Galapagos 2012

Galapagos Journal 2012

 

May 14, Monday

I drove to Hannibal with Savannah and Stacey in my truck.  We met Bobbi Klein and Jessica Zeiger at Hardee’s.  Stacey went to work and Bobbi drove us all to STL.  Christian Carter’s Mom called to tell us he was sick with a high fever and could not come on the trip.  This was very bad, and had never happened before.  We met all the others at the airport.  Amanda had left her money in her ride’s car, but this situation was remedied with an ATM.  We checked in and went through security without difficulty.  Savannah and I got the very back seats in the plane next to the bathrooms and with no windows.  

 

We had no problems at ATL.  I got the flight credited to my Skymiles account.  We experienced some delay having to do with bags and establishing who was actually on the flight, and ened up 40 minutes late into Quito.  We had no problems on entry and went fast through security.  We met Vinicio and took the bus to the Hotel Vieja Cuba.  Since the student that dropped out from illness (Christian) was male, only two males remained, me and big John Lidy.  Megan and I were supposed to have single rooms, while the students were in doubles and triples.  This situation created a bit of a rooming problem, so I chose to room with John and let Bobbi have my single.  She’s a teacher, and probably appreciated the privacy and quiet devoid of rowdy college students.

 

May 15, Tuesday

We had breakfast at the hotel and took a bus to the highlands, which are actually lower than Quito.  This trip was longer than I remembered.

> [Stored data]

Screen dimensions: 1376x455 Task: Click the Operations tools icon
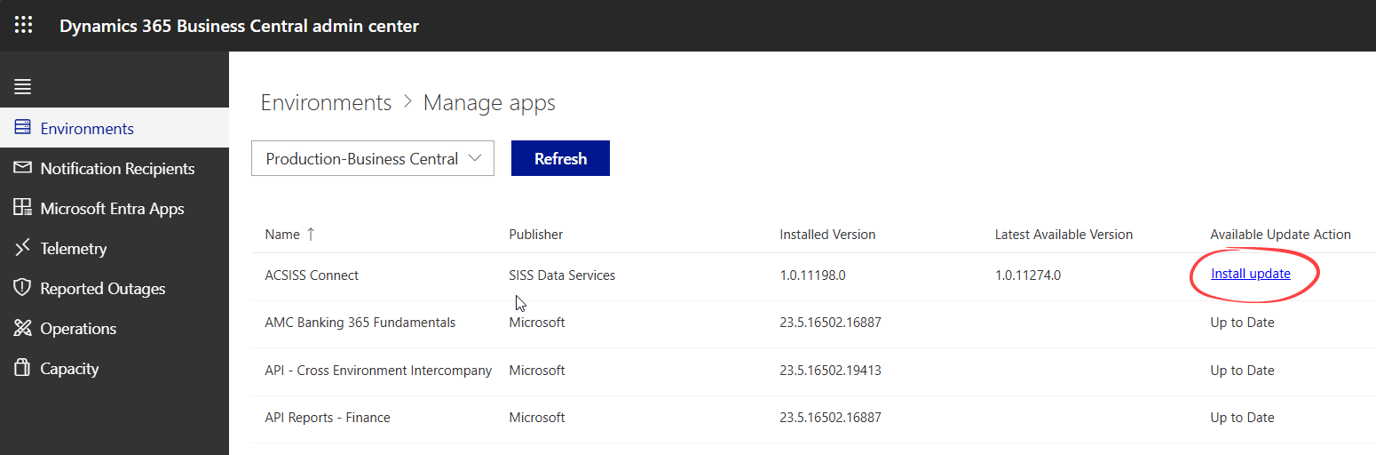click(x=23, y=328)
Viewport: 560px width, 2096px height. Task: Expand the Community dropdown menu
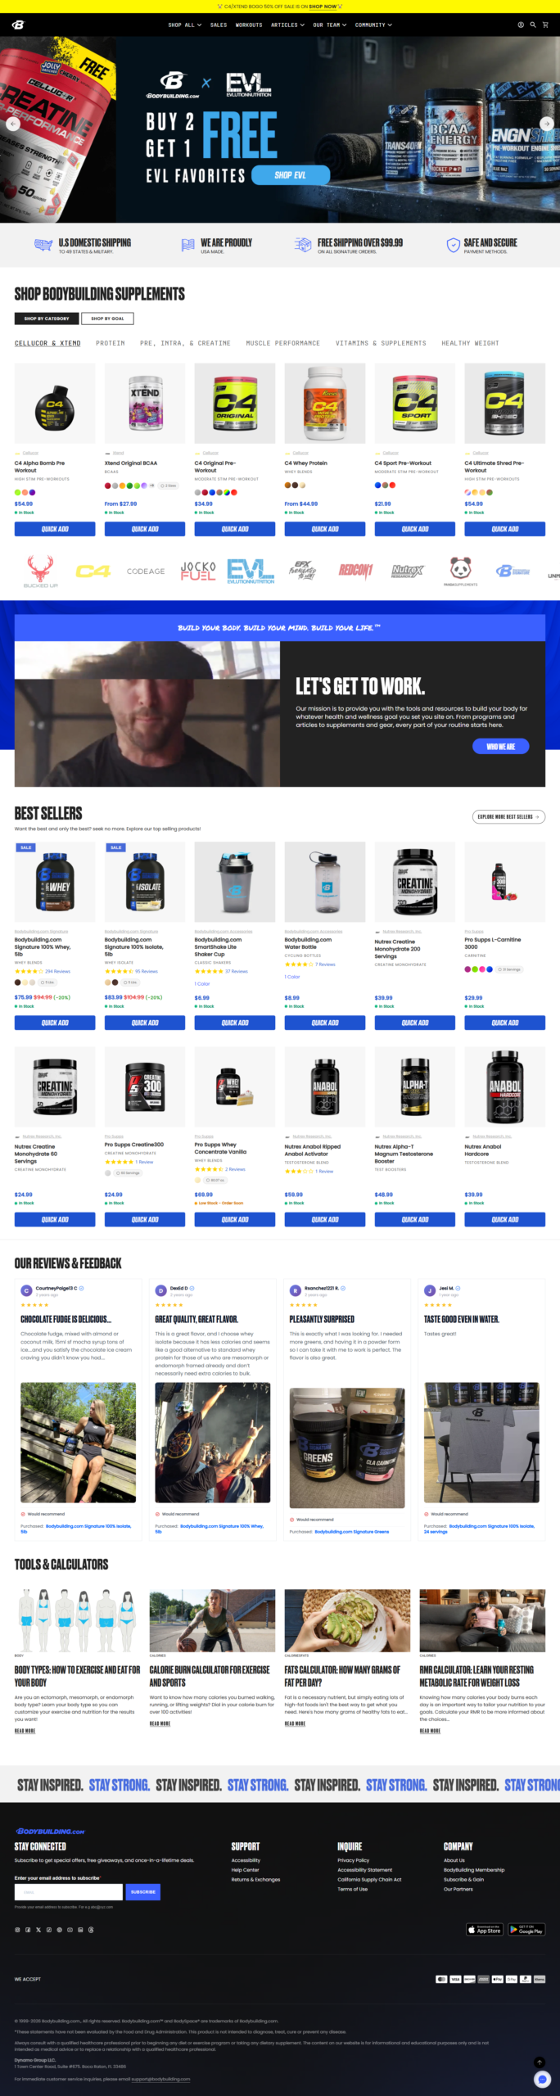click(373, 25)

> [How to complete this task]
According to the Galapagos journal, which hotel did the group go to by bus after meeting Vinicio in Quito?

> [Reply to the exercise]
The Hotel Vieja Cuba.